HMS Warrior, a 9137-ton ironclad frigate, was built at Blackwall, England, and launched on 29 December 1860. The first of the Royal Navy's many ironclad capital ships, she entered service in October 1861, somewhat over a year after the completion of the French battleship Gloire opened an international competition in armored warships that was to continue for over eight decades. HMS Warrior's "ultimate technology of 1860" was represented by iron hull and soft armor, broadside batteries of short-range guns, and dual propulsion of sail and box boilers to achieve a speed of fourteen knots. Warrior was clearly the product of an industrial age. She featured an iron hull, horizontal trunk steam engine, screw propulsion, breech loading guns [rifled instead of smooth bore], better stability through the innovative configuration of her single gun deck, watertight bulkheads and a sleek clipper bow.
Lovingly preserved at the Naval Base in Portsmouth, England, are two famous ships. The first is HMS Victory, Admiral Nelson's flagship at Trafalgar. The second is HMS Warrior. On the gun decks of the Victory and on the single gun deck of the Warrior, mounted on the bulkheads by each gun are the boarding weapons to be used when the fighting got up close and personal. Despite 100 years of progress in hull design, propulsion, and weaponry-and 100 years of technological improvements in just about every other facet of ship design, the ships were basically designed to fight by the same tactics.
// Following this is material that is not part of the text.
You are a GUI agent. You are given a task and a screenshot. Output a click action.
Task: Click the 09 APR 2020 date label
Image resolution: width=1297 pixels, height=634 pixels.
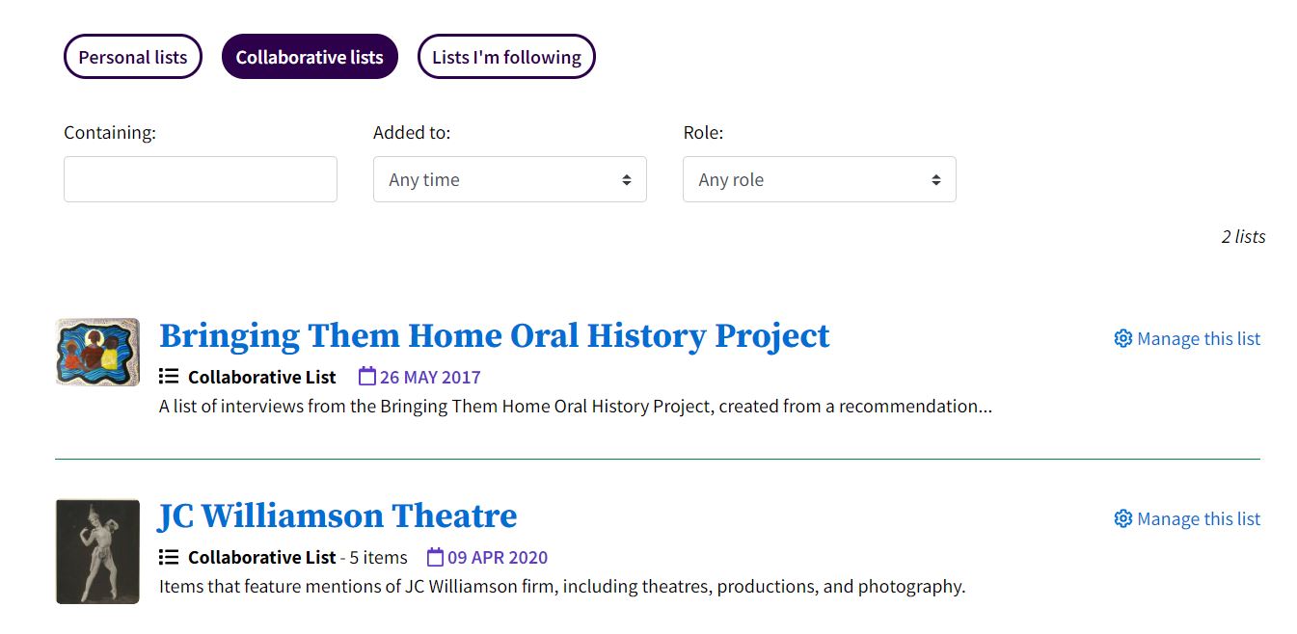498,557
Creatively deployed, a ship like Warrior could have forced any ship then floating to surrender without having to draw alongside. Instead, it appears that she was prepared to fight the very sort of clawing battle her innovative design and features should have rendered unnecessary. Wouldn't it seem that the point of designing a ship with greater speed, better maneuverability, heavier fire power, and superior range would be to avoid fighting on terms that permitted battles to be decided by the physical strength of the sailors and marines?
|
Ironclad Sloop |
---|

|
The second of the original three Union ironclads, USS Galena, was a 950-ton ironclad gunboat, was built at Mystic, Connecticut with a two-masted schooner rig. This conventionally-designed sloop had an unconventional horizontally-laid interlocking iron side armor plating arrangement which proved ineffective. Commissioned in April 1862 as the second of the U.S. Navy's first three armored warships, she was immediately sent to Hampton Roads, Virginia, to join the Navy's pioneer ironclad Monitor in containing CSS Virginia. By mid-1862, while serving on the James River, Virginia, her sail rigging and masts were substantially removed. After Galena left the James in September 1862, she was stationed in Hampton Roads until May 1863, when she went to Philadelphia for repairs and alterations. Recommissioned in February 1864, Galena had been stripped of her iron plating, given a heavier gun battery and enlarged sail rig, and converted into a conventional unarmored steam warship.
|
Ironclad Turret Ship |
---|
 | Two turret ironclads were laid down in 1862 by Laird Brothers for the Confederate States. Intended to become CSS Mississippi and CSS North Carolina, they were seized by the British government in 1863, purchased in 1864 and completed in October 1865 as HMS Wivern and HMS Scorpion. HMS Wivern, a 2750-ton ironclad turret ship, was built at Birkenhead, England. Ordered by the Confederate government in 1862 as one of two sisters, her true ownership was kept secret under the "cover story" that she was to become an Egyptian warship named El Monassir. Upon delivery to the Confederacy, she was to be named Mississippi. Strong diplomatic pressure by the United States led the British government to seize the two ships in October 1863, while they was fitting out. This action undoubtedly prevented the Confederate Navy from posing an extremely dangerous threat to the Federal blockade, and to the Northern seaboard, as these two ironclads would have been more than a match for all but one of the United States Navy's seagoing warships. Purchased for the Royal Navy in early 1864, the ship was renamed Wivern and completed in October 1865. She served with the Channel Fleet until 1868. Following a refit that eliminated her square sails in favor of a fore and aft rig, the turret ship served for several months in 1870 as coastguard ship at Hull but then spent nearly a decade in reserve. In 1880, Wivern was returned to active service and sent to Hong Kong as part of that colony's defenses. In 1904 she was reduced to harbor support service. HMS Wivern was sold for scrapping in June 1922.
|
Broadside Ironclad |
---|



|
USS New Ironsides, a 4120-ton broadside ironclad, was built at Philadelphia, Pennsylvania. The last, and largest, of the initial group of three "salt-water" armored warships begun in 1861 in response to meet the needs of the Civil War, she was commissioned in August 1862. Initially fitted out as an armored frigate, she was the first American seagoing ironclad and soon was stripped of her rigging, acquiring a curiously modern appearance as a consequence. Many innovations in the areas of gunnery, protection (armor), and seaworthiness made this ship far ahead of any ship of its time. Originally named USS Ironsides, the name was changed to USS New Ironsides only one month prior to her launching to avoid confusion with the wooden frigate USS Constitution's nickname "Old Ironsides." Classified as a frigate, she was intended to be a "blue-water" warship but rarely had her rigging in place during the war. In many ways, she was a better equipped and more useful warship than any of the highly publicized monitors.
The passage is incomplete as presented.